Today, I’ll be testing a 4mm single-flute bit, aiming to double the feed rate.
I would suggest you print a proper fan for your spindle. The stock one doesn’t push much air. You can find them on thingiverse
This looks awesome! Thanks for sharing!
How is the noise level? I think that’s a huge selling point of the spindles
New clamp wedge design. Remember to set a pause in your 3D printer at the layer height at the top of the captive nut. And as soon as your printer hits that pause layer get the captive nuts in pronto - it’s easier when the plastic is hot, and you’ll get better layer adhesion when you continue printing.
ClampWedgeV3.stp (482.0 KB)
The PCB mount that I had first printed in PLA, didn’t survive some abuse I was throwing at it, specifically when I lifted up the top clamp with the entire spindle assembling in by holding onto the PCB. It’s still holding together, but barely.

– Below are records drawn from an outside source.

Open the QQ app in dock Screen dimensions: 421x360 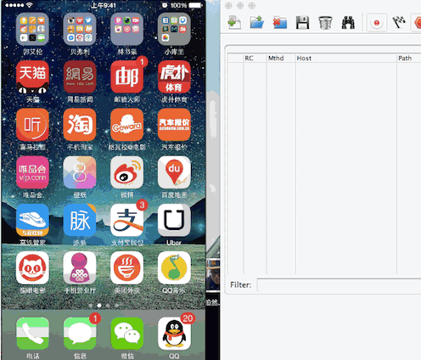tap(174, 334)
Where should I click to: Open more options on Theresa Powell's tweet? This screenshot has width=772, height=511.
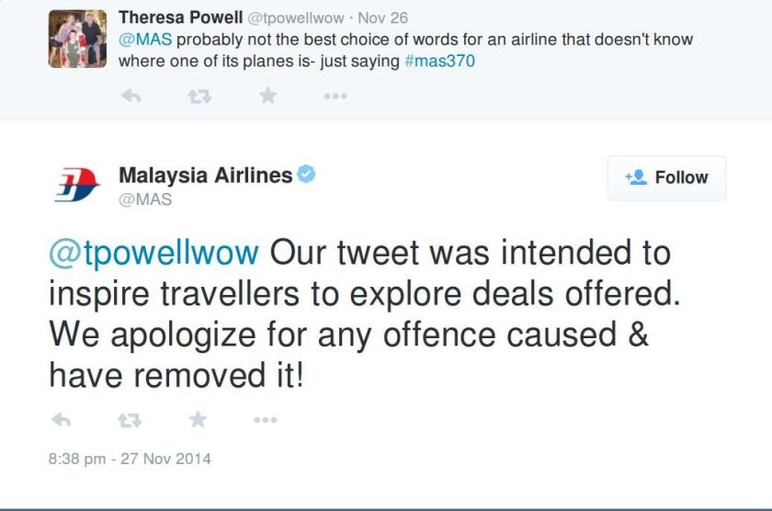(x=335, y=97)
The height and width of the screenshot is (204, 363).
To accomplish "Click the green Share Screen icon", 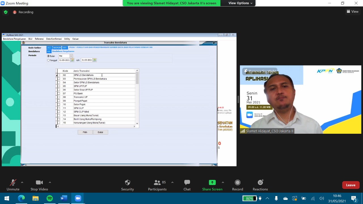I will click(x=212, y=182).
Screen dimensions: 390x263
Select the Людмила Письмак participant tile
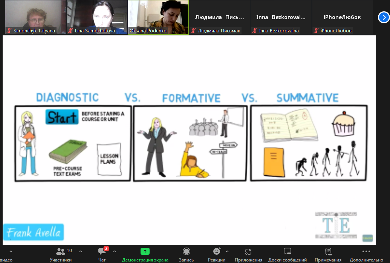coord(219,17)
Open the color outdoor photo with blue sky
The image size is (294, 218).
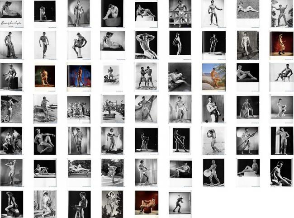(x=213, y=76)
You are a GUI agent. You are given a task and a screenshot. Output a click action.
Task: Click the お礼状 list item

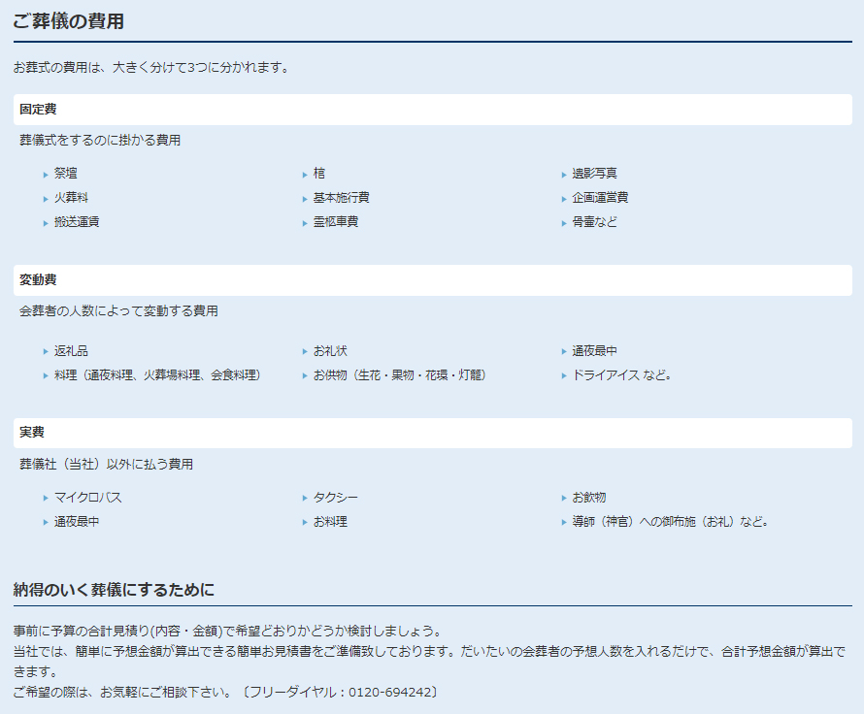329,351
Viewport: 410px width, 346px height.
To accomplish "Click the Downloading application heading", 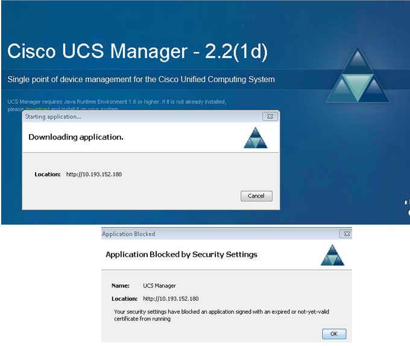I will click(76, 137).
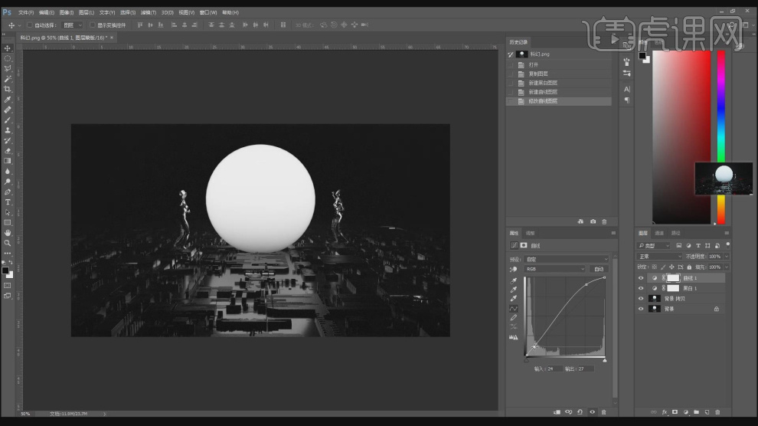Select the Move tool in the toolbar
This screenshot has height=426, width=758.
(x=8, y=48)
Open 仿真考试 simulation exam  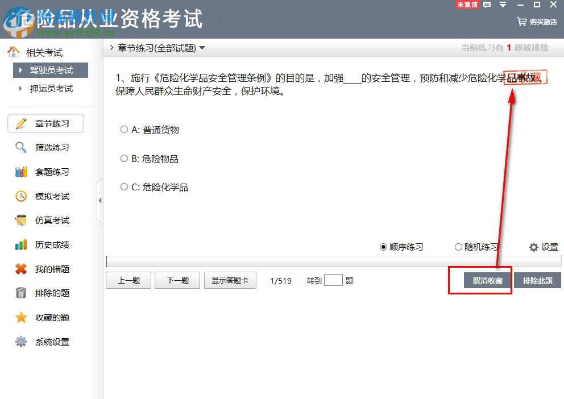click(x=47, y=220)
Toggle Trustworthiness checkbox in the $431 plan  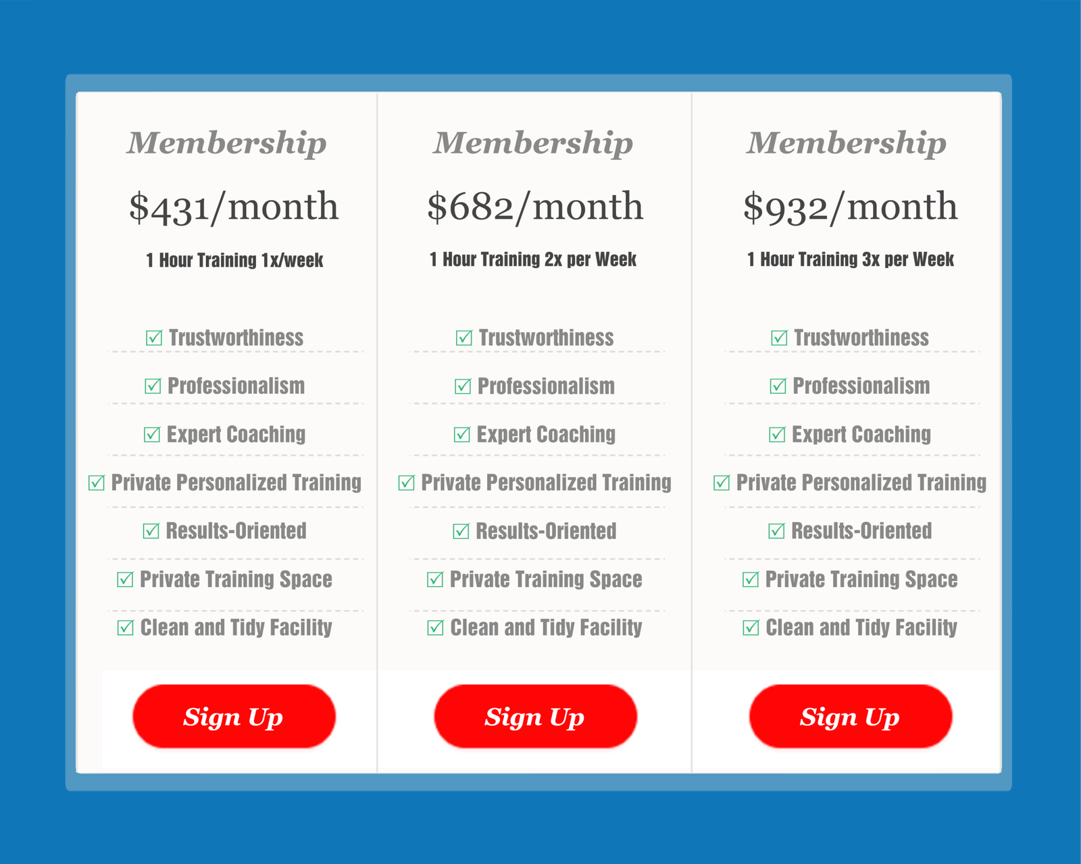(154, 338)
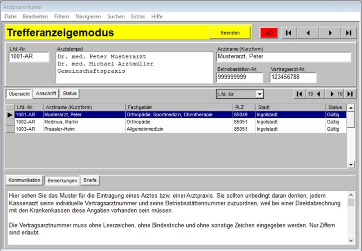Screen dimensions: 362x251
Task: Go to next record in top navigation
Action: (x=330, y=33)
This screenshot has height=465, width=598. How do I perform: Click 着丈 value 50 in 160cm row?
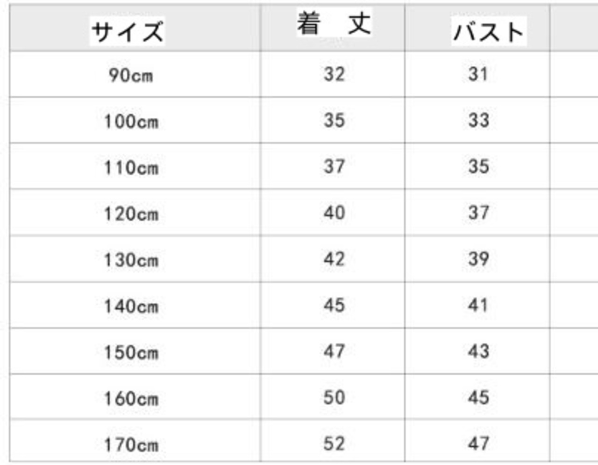tap(334, 397)
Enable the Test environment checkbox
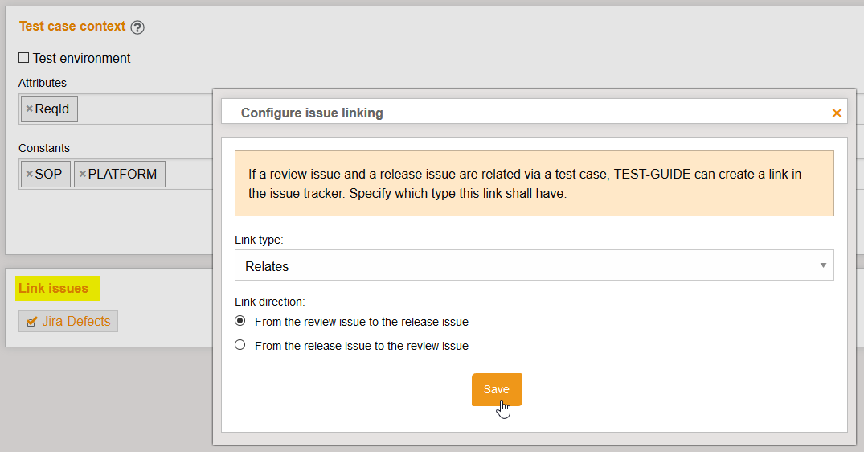Viewport: 864px width, 452px height. [x=24, y=58]
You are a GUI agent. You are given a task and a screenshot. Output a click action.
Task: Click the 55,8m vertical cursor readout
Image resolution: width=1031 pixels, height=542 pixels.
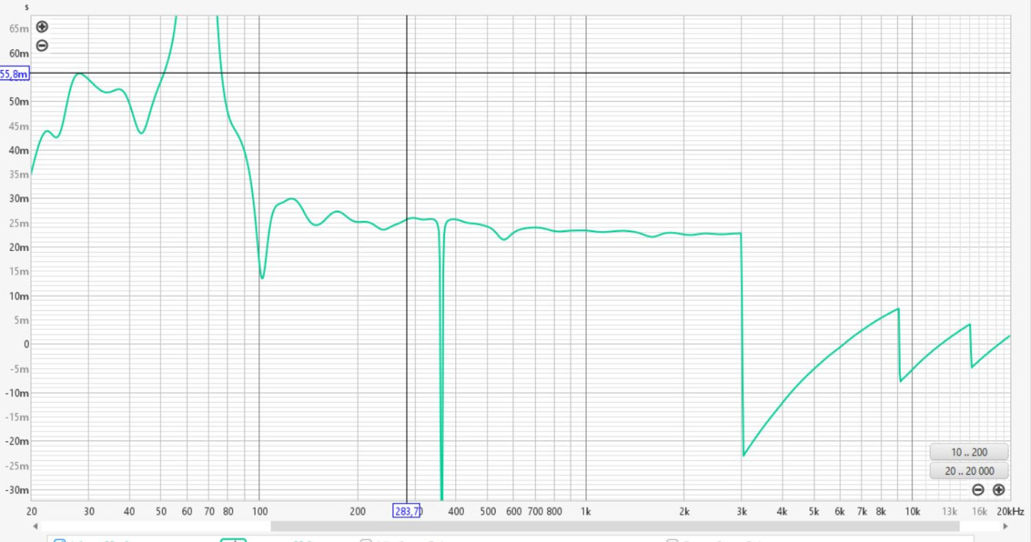[14, 74]
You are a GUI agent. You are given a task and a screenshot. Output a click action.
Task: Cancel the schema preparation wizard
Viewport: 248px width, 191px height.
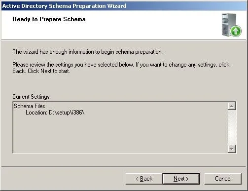(x=223, y=179)
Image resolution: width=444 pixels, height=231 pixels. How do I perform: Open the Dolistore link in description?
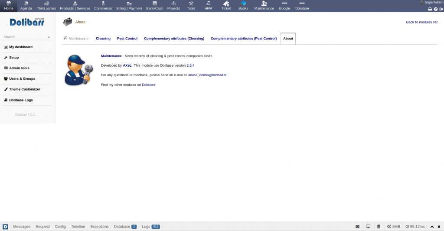coord(149,85)

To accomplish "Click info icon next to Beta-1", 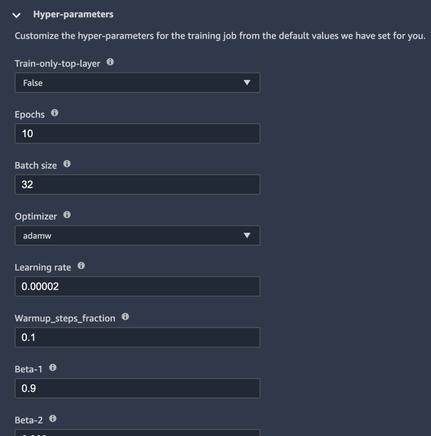I will point(53,368).
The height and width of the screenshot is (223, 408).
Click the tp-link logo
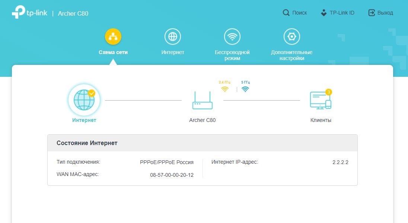(x=29, y=13)
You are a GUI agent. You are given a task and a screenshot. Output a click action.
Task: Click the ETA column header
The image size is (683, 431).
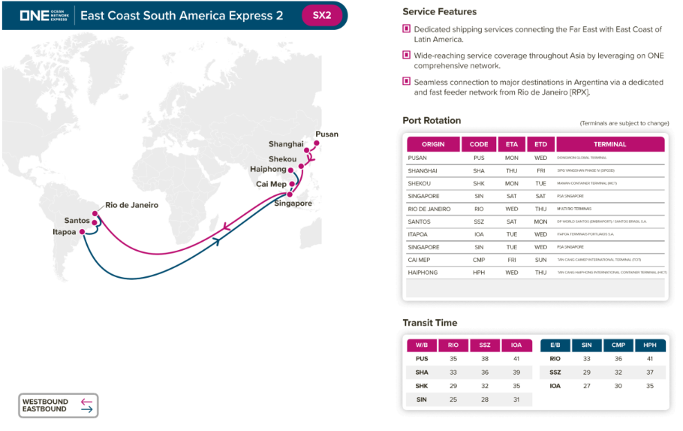[511, 144]
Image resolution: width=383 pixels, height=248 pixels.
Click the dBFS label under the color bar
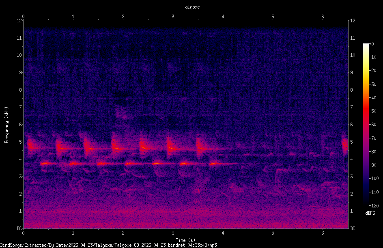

So, I’m reprinting in PETG.
And if you’ve already printed yours in PLA? Don’t worry about, just don’t do what I did.
@TimS,
Thanks, this is on my to-do list.
That said, even with the stock fan and minimal clearance (about 5mm) between the PCB and spindle, the spindle barely feels warm after 3+ hours of continuous operation at max RPM.
@bar,
The spindle itself is very quiet - much quieter than my shop vac, most of the noise comes from cutting and vibrations resonating in the plywood. I haven’t run Maslow with my Makita router, so a direct comparison wouldn’t be fair. However, comparing the Makita’s noise (cutting 6.5mm in a single pass by hand) to the spindle (cutting 2mm per pass), the difference is significant.